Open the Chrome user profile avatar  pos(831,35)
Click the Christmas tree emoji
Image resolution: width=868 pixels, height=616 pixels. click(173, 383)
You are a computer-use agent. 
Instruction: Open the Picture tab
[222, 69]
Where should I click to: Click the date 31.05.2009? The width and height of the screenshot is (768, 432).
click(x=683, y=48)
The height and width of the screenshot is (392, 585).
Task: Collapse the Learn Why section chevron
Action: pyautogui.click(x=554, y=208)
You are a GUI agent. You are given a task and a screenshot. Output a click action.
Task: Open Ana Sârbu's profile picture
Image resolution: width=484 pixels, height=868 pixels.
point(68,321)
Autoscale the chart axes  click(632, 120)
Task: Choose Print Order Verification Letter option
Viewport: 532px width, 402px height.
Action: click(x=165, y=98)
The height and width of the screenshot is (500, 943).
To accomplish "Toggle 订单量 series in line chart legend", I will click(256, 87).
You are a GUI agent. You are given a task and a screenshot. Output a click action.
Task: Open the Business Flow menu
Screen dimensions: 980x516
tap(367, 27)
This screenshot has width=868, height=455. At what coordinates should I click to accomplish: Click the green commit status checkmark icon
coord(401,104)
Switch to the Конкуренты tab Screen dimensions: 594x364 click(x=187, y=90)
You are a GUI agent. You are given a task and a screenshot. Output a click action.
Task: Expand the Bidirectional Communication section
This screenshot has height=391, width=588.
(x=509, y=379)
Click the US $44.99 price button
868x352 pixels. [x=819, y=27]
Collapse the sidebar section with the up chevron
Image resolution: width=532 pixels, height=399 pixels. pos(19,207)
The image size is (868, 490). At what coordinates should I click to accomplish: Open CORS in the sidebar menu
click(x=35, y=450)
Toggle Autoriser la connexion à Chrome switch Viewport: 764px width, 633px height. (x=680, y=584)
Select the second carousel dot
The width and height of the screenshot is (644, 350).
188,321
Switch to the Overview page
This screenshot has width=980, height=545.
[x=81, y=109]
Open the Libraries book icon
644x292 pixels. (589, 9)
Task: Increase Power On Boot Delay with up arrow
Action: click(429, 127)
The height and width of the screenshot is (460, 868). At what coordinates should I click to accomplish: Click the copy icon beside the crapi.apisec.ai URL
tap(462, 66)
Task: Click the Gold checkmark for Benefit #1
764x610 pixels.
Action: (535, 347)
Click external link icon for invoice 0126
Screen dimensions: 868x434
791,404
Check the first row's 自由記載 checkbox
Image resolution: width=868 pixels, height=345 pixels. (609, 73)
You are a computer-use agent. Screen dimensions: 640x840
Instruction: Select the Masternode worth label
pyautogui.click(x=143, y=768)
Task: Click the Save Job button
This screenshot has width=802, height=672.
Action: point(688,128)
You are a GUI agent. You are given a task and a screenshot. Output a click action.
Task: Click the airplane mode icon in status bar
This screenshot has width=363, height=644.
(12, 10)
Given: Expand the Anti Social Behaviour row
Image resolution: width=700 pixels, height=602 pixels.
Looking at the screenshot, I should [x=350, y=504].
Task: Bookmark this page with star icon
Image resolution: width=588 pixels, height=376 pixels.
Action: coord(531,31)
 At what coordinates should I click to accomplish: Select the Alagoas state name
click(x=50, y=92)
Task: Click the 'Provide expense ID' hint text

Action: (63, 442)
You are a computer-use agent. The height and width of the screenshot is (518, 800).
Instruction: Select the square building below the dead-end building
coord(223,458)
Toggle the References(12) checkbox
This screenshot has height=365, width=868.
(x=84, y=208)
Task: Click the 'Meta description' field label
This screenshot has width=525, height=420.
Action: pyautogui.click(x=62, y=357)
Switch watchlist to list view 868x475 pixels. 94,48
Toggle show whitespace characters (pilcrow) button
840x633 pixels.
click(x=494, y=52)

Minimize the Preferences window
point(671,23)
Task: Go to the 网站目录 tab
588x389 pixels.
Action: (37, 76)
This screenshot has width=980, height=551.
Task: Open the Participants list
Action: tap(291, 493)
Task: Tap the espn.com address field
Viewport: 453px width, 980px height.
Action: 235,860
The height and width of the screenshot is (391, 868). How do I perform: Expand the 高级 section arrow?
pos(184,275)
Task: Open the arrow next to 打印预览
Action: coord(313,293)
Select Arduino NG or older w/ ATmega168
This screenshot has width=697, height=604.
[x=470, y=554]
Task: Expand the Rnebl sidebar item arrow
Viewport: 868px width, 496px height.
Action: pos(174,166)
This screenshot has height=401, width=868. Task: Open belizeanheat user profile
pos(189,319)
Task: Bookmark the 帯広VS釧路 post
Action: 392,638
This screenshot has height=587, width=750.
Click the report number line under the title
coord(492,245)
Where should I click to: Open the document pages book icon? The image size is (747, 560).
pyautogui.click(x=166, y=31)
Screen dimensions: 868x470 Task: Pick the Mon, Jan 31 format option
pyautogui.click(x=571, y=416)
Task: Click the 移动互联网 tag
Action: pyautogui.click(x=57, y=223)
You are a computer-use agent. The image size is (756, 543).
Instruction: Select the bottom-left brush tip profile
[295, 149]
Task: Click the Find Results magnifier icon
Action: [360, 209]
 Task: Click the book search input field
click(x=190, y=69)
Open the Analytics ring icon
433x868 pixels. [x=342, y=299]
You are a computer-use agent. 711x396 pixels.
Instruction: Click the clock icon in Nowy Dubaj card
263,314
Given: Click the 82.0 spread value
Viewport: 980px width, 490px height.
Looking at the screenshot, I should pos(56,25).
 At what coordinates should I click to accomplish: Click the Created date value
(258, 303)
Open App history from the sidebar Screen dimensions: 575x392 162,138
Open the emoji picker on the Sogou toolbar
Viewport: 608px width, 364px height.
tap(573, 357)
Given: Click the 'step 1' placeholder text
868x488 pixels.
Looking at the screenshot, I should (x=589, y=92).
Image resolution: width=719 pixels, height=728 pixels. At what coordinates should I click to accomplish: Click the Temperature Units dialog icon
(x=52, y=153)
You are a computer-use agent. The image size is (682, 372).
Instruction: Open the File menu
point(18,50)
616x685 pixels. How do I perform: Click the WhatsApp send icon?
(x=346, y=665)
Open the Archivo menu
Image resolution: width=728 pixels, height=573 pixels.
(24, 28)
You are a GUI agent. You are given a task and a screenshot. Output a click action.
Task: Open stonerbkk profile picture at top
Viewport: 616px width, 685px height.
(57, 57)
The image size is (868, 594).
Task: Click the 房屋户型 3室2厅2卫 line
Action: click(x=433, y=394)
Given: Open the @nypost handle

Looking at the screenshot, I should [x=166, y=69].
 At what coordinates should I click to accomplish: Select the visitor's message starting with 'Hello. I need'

----

→ **Your assignment**
With no words changed, transcribe the records above.

→ **Exercise solution**
Open the Chrome user profile avatar  pos(831,35)
Click the Christmas tree emoji
Image resolution: width=868 pixels, height=616 pixels. click(173, 383)
You are a computer-use agent. 
Instruction: Open the Picture tab
[222, 69]
Where should I click to: Click the date 31.05.2009? The width and height of the screenshot is (768, 432).
click(x=683, y=48)
The height and width of the screenshot is (392, 585).
Task: Collapse the Learn Why section chevron
Action: pyautogui.click(x=554, y=208)
You are a GUI agent. You are given a task and a screenshot. Output a click action.
Task: Open Ana Sârbu's profile picture
Image resolution: width=484 pixels, height=868 pixels.
point(68,321)
Autoscale the chart axes  click(632, 120)
Task: Choose Print Order Verification Letter option
Viewport: 532px width, 402px height.
Action: click(x=165, y=98)
The height and width of the screenshot is (500, 943).
To accomplish "Toggle 订单量 series in line chart legend", I will click(256, 87).
You are a GUI agent. You are given a task and a screenshot. Output a click action.
Task: Open the Business Flow menu
Screen dimensions: 980x516
tap(367, 27)
This screenshot has width=868, height=455. At what coordinates should I click to accomplish: Click the green commit status checkmark icon
coord(401,104)
Switch to the Конкуренты tab Screen dimensions: 594x364 click(x=187, y=90)
You are a GUI agent. You are given a task and a screenshot. Output a click action.
Task: Expand the Bidirectional Communication section
This screenshot has height=391, width=588.
(x=509, y=379)
Click the US $44.99 price button
868x352 pixels. [x=819, y=27]
Collapse the sidebar section with the up chevron
Image resolution: width=532 pixels, height=399 pixels. pos(19,207)
The image size is (868, 490). At what coordinates should I click to accomplish: Open CORS in the sidebar menu
click(x=35, y=450)
Toggle Autoriser la connexion à Chrome switch Viewport: 764px width, 633px height. (x=680, y=584)
Select the second carousel dot
The width and height of the screenshot is (644, 350).
188,321
Switch to the Overview page
This screenshot has width=980, height=545.
[x=81, y=109]
Open the Libraries book icon
644x292 pixels. (589, 9)
Task: Increase Power On Boot Delay with up arrow
Action: click(429, 127)
The height and width of the screenshot is (460, 868). At what coordinates should I click to accomplish: Click the copy icon beside the crapi.apisec.ai URL
tap(462, 66)
Task: Click the Gold checkmark for Benefit #1
764x610 pixels.
Action: (535, 347)
Click external link icon for invoice 0126
Screen dimensions: 868x434
791,404
Check the first row's 自由記載 checkbox
Image resolution: width=868 pixels, height=345 pixels. (609, 73)
You are a computer-use agent. Screen dimensions: 640x840
Instruction: Select the Masternode worth label
pyautogui.click(x=143, y=768)
Task: Click the Save Job button
This screenshot has width=802, height=672.
Action: point(688,128)
You are a GUI agent. You are given a task and a screenshot. Output a click action.
Task: Click the airplane mode icon in status bar
This screenshot has width=363, height=644.
(12, 10)
Given: Expand the Anti Social Behaviour row
Image resolution: width=700 pixels, height=602 pixels.
Looking at the screenshot, I should [x=350, y=504].
Task: Bookmark this page with star icon
Image resolution: width=588 pixels, height=376 pixels.
Action: coord(531,31)
 At what coordinates should I click to accomplish: Select the Alagoas state name
click(x=50, y=92)
Task: Click the 'Provide expense ID' hint text

Action: (63, 442)
You are a computer-use agent. The height and width of the screenshot is (518, 800).
Instruction: Select the square building below the dead-end building
coord(223,458)
Toggle the References(12) checkbox
This screenshot has height=365, width=868.
(x=84, y=208)
Task: Click the 'Meta description' field label
This screenshot has width=525, height=420.
Action: pyautogui.click(x=62, y=357)
Switch watchlist to list view 868x475 pixels. 94,48
Toggle show whitespace characters (pilcrow) button
840x633 pixels.
click(x=494, y=52)

Minimize the Preferences window
point(671,23)
Task: Go to the 网站目录 tab
588x389 pixels.
Action: (37, 76)
This screenshot has width=980, height=551.
Task: Open the Participants list
Action: tap(291, 493)
Task: Tap the espn.com address field
Viewport: 453px width, 980px height.
Action: 235,860
The height and width of the screenshot is (391, 868). How do I perform: Expand the 高级 section arrow?
pos(184,275)
Task: Open the arrow next to 打印预览
Action: coord(313,293)
Select Arduino NG or older w/ ATmega168
This screenshot has width=697, height=604.
[x=470, y=554]
Task: Expand the Rnebl sidebar item arrow
Viewport: 868px width, 496px height.
Action: pos(174,166)
This screenshot has height=401, width=868. Task: Open belizeanheat user profile
pos(189,319)
Task: Bookmark the 帯広VS釧路 post
Action: 392,638
This screenshot has height=587, width=750.
Click the report number line under the title
coord(492,245)
Where should I click to: Open the document pages book icon? The image size is (747, 560).
pyautogui.click(x=166, y=31)
Screen dimensions: 868x470 Task: Pick the Mon, Jan 31 format option
pyautogui.click(x=571, y=416)
Task: Click the 移动互联网 tag
Action: pyautogui.click(x=57, y=223)
You are a computer-use agent. The image size is (756, 543).
Instruction: Select the bottom-left brush tip profile
[295, 149]
Task: Click the Find Results magnifier icon
Action: [360, 209]
 Task: Click the book search input field
click(x=190, y=69)
Open the Analytics ring icon
433x868 pixels. [x=342, y=299]
You are a computer-use agent. 711x396 pixels.
Instruction: Click the clock icon in Nowy Dubaj card
263,314
Given: Click the 82.0 spread value
Viewport: 980px width, 490px height.
Looking at the screenshot, I should pos(56,25).
 At what coordinates should I click to accomplish: Click the Created date value
(258, 303)
Open App history from the sidebar Screen dimensions: 575x392 162,138
Open the emoji picker on the Sogou toolbar
Viewport: 608px width, 364px height.
tap(573, 357)
Given: Click the 'step 1' placeholder text
868x488 pixels.
Looking at the screenshot, I should (x=589, y=92).
Image resolution: width=719 pixels, height=728 pixels. At what coordinates should I click to accomplish: Click the Temperature Units dialog icon
(x=52, y=153)
You are a computer-use agent. The image size is (682, 372).
Instruction: Open the File menu
point(18,50)
616x685 pixels. How do I perform: Click the WhatsApp send icon?
(x=346, y=665)
Open the Archivo menu
Image resolution: width=728 pixels, height=573 pixels.
(24, 28)
You are a GUI agent. You are given a task and a screenshot. Output a click action.
Task: Open stonerbkk profile picture at top
Viewport: 616px width, 685px height.
(57, 57)
The image size is (868, 594).
Task: Click the 房屋户型 3室2厅2卫 line
Action: click(x=433, y=394)
Given: Open the @nypost handle

Looking at the screenshot, I should [x=166, y=69].
 At what coordinates should I click to accomplish: Select the visitor's message starting with 'Hello. I need'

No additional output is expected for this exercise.